**WORK TO COMPLETE**
The listing that follows must be retyped in full, exactly.

**INFORMATION PROVIDED**
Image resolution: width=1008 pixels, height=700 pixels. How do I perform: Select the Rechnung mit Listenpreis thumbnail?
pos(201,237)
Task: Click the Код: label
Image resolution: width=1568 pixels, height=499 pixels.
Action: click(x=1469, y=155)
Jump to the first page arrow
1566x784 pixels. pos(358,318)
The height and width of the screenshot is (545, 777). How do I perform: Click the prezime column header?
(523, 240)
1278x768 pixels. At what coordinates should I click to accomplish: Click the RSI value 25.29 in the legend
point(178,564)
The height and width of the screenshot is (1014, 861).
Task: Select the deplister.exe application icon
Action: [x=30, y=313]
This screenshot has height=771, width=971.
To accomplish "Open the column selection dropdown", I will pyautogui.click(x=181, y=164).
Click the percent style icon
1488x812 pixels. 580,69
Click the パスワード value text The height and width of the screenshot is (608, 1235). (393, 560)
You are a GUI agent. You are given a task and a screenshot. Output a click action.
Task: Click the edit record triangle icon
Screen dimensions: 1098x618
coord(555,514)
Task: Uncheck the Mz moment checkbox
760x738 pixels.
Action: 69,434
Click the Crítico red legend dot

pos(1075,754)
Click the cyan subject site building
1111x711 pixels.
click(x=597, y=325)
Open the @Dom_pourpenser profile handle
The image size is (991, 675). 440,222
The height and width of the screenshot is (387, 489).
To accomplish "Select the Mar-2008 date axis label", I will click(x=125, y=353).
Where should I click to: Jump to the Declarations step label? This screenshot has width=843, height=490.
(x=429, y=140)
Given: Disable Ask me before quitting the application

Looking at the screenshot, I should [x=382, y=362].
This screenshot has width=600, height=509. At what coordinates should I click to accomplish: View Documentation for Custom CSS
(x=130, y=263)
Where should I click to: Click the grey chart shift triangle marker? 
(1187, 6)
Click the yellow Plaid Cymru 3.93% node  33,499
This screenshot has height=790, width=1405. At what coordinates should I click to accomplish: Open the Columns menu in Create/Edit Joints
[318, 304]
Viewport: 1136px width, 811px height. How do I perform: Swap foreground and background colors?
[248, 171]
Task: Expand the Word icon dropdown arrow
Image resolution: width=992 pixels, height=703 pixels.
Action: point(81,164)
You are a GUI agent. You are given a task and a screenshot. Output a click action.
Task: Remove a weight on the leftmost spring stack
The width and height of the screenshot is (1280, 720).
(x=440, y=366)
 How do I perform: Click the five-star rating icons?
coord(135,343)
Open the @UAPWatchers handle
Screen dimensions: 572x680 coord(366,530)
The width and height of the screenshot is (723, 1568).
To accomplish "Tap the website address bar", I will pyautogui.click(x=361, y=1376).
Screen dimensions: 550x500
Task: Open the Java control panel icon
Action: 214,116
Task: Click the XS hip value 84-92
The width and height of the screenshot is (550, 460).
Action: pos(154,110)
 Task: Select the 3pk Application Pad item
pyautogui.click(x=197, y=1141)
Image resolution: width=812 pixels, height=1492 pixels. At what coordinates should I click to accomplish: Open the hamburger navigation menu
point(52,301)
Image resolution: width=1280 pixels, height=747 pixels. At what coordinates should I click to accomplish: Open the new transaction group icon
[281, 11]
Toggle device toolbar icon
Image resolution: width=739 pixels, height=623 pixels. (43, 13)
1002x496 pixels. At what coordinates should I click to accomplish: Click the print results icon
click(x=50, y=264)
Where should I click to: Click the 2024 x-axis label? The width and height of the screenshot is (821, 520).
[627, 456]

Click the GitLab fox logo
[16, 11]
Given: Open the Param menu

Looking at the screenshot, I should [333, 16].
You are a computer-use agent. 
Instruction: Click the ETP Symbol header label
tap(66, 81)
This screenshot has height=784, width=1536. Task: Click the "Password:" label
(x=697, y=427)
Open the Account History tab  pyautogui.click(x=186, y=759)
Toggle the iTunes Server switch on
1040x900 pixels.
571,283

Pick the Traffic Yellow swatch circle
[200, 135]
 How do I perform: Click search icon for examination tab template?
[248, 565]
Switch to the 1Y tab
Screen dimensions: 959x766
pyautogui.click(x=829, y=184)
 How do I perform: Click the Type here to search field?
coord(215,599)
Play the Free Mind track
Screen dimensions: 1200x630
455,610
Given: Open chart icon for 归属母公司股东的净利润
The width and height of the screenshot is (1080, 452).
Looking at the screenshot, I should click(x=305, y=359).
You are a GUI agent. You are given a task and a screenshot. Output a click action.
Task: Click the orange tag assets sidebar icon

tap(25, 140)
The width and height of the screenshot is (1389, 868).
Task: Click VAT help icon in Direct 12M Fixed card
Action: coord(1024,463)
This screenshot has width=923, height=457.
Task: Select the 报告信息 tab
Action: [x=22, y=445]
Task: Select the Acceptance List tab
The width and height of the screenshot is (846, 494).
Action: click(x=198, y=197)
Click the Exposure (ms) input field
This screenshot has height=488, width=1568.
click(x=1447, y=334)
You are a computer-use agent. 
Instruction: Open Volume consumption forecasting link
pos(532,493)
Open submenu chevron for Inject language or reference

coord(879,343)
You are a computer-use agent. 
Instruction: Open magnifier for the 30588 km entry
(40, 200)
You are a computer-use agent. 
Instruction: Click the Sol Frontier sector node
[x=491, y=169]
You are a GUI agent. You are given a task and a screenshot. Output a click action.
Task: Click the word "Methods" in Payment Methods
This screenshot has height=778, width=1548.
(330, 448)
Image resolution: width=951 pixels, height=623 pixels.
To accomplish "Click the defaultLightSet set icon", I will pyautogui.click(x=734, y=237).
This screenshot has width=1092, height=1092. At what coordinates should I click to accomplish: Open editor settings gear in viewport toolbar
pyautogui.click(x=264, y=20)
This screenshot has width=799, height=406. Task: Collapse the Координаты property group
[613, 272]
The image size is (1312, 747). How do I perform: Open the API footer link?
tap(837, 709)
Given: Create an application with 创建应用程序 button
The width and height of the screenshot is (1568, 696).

**SOLVED PROBLEM**
Image resolution: width=1008 pixels, height=700 pixels. How do I perform: Select the Rechnung mit Listenpreis thumbnail?
pos(201,237)
Task: Click the Код: label
Image resolution: width=1568 pixels, height=499 pixels.
Action: click(x=1469, y=155)
Jump to the first page arrow
1566x784 pixels. pos(358,318)
The height and width of the screenshot is (545, 777). How do I perform: Click the prezime column header?
(523, 240)
1278x768 pixels. At what coordinates should I click to accomplish: Click the RSI value 25.29 in the legend
point(178,564)
The height and width of the screenshot is (1014, 861).
Task: Select the deplister.exe application icon
Action: [x=30, y=313]
This screenshot has height=771, width=971.
To accomplish "Open the column selection dropdown", I will pyautogui.click(x=181, y=164).
Click the percent style icon
1488x812 pixels. 580,69
Click the パスワード value text The height and width of the screenshot is (608, 1235). (393, 560)
You are a GUI agent. You are given a task and a screenshot. Output a click action.
Task: Click the edit record triangle icon
Screen dimensions: 1098x618
coord(555,514)
Task: Uncheck the Mz moment checkbox
760x738 pixels.
Action: 69,434
Click the Crítico red legend dot

pos(1075,754)
Click the cyan subject site building
1111x711 pixels.
click(x=597, y=325)
Open the @Dom_pourpenser profile handle
The image size is (991, 675). 440,222
The height and width of the screenshot is (387, 489).
To accomplish "Select the Mar-2008 date axis label", I will click(x=125, y=353).
Where should I click to: Jump to the Declarations step label? This screenshot has width=843, height=490.
(x=429, y=140)
Given: Disable Ask me before quitting the application

Looking at the screenshot, I should [x=382, y=362].
This screenshot has width=600, height=509. At what coordinates should I click to accomplish: View Documentation for Custom CSS
(x=130, y=263)
Where should I click to: Click the grey chart shift triangle marker? 
(1187, 6)
Click the yellow Plaid Cymru 3.93% node  33,499
This screenshot has height=790, width=1405. At what coordinates should I click to accomplish: Open the Columns menu in Create/Edit Joints
[318, 304]
Viewport: 1136px width, 811px height. How do I perform: Swap foreground and background colors?
[248, 171]
Task: Expand the Word icon dropdown arrow
Image resolution: width=992 pixels, height=703 pixels.
Action: point(81,164)
You are a GUI agent. You are given a task and a screenshot. Output a click action.
Task: Remove a weight on the leftmost spring stack
The width and height of the screenshot is (1280, 720).
(x=440, y=366)
 How do I perform: Click the five-star rating icons?
coord(135,343)
Open the @UAPWatchers handle
Screen dimensions: 572x680 coord(366,530)
The width and height of the screenshot is (723, 1568).
To accomplish "Tap the website address bar", I will pyautogui.click(x=361, y=1376).
Screen dimensions: 550x500
Task: Open the Java control panel icon
Action: 214,116
Task: Click the XS hip value 84-92
The width and height of the screenshot is (550, 460).
Action: pos(154,110)
 Task: Select the 3pk Application Pad item
pyautogui.click(x=197, y=1141)
Image resolution: width=812 pixels, height=1492 pixels. At what coordinates should I click to accomplish: Open the hamburger navigation menu
point(52,301)
Image resolution: width=1280 pixels, height=747 pixels. At what coordinates should I click to accomplish: Open the new transaction group icon
[281, 11]
Toggle device toolbar icon
Image resolution: width=739 pixels, height=623 pixels. (43, 13)
1002x496 pixels. At what coordinates should I click to accomplish: Click the print results icon
click(x=50, y=264)
Where should I click to: Click the 2024 x-axis label? The width and height of the screenshot is (821, 520).
[627, 456]

Click the GitLab fox logo
[16, 11]
Given: Open the Param menu

Looking at the screenshot, I should [333, 16].
You are a computer-use agent. 
Instruction: Click the ETP Symbol header label
tap(66, 81)
This screenshot has height=784, width=1536. Task: Click the "Password:" label
(x=697, y=427)
Open the Account History tab  pyautogui.click(x=186, y=759)
Toggle the iTunes Server switch on
1040x900 pixels.
571,283

Pick the Traffic Yellow swatch circle
[200, 135]
 How do I perform: Click search icon for examination tab template?
[248, 565]
Switch to the 1Y tab
Screen dimensions: 959x766
pyautogui.click(x=829, y=184)
 How do I perform: Click the Type here to search field?
coord(215,599)
Play the Free Mind track
Screen dimensions: 1200x630
455,610
Given: Open chart icon for 归属母公司股东的净利润
The width and height of the screenshot is (1080, 452).
Looking at the screenshot, I should click(x=305, y=359).
You are a GUI agent. You are given a task and a screenshot. Output a click action.
Task: Click the orange tag assets sidebar icon

tap(25, 140)
The width and height of the screenshot is (1389, 868).
Task: Click VAT help icon in Direct 12M Fixed card
Action: coord(1024,463)
This screenshot has width=923, height=457.
Task: Select the 报告信息 tab
Action: [x=22, y=445]
Task: Select the Acceptance List tab
The width and height of the screenshot is (846, 494).
Action: click(x=198, y=197)
Click the Exposure (ms) input field
This screenshot has height=488, width=1568.
click(x=1447, y=334)
You are a computer-use agent. 
Instruction: Open Volume consumption forecasting link
pos(532,493)
Open submenu chevron for Inject language or reference

coord(879,343)
You are a computer-use agent. 
Instruction: Open magnifier for the 30588 km entry
(40, 200)
You are a computer-use agent. 
Instruction: Click the Sol Frontier sector node
[x=491, y=169]
You are a GUI agent. You are given a task and a screenshot. Output a click action.
Task: Click the word "Methods" in Payment Methods
This screenshot has height=778, width=1548.
(330, 448)
Image resolution: width=951 pixels, height=623 pixels.
To accomplish "Click the defaultLightSet set icon", I will pyautogui.click(x=734, y=237).
This screenshot has width=1092, height=1092. At what coordinates should I click to accomplish: Open editor settings gear in viewport toolbar
pyautogui.click(x=264, y=20)
This screenshot has width=799, height=406. Task: Collapse the Координаты property group
[613, 272]
The image size is (1312, 747). How do I perform: Open the API footer link?
tap(837, 709)
Given: Create an application with 创建应用程序 button
The width and height of the screenshot is (1568, 696).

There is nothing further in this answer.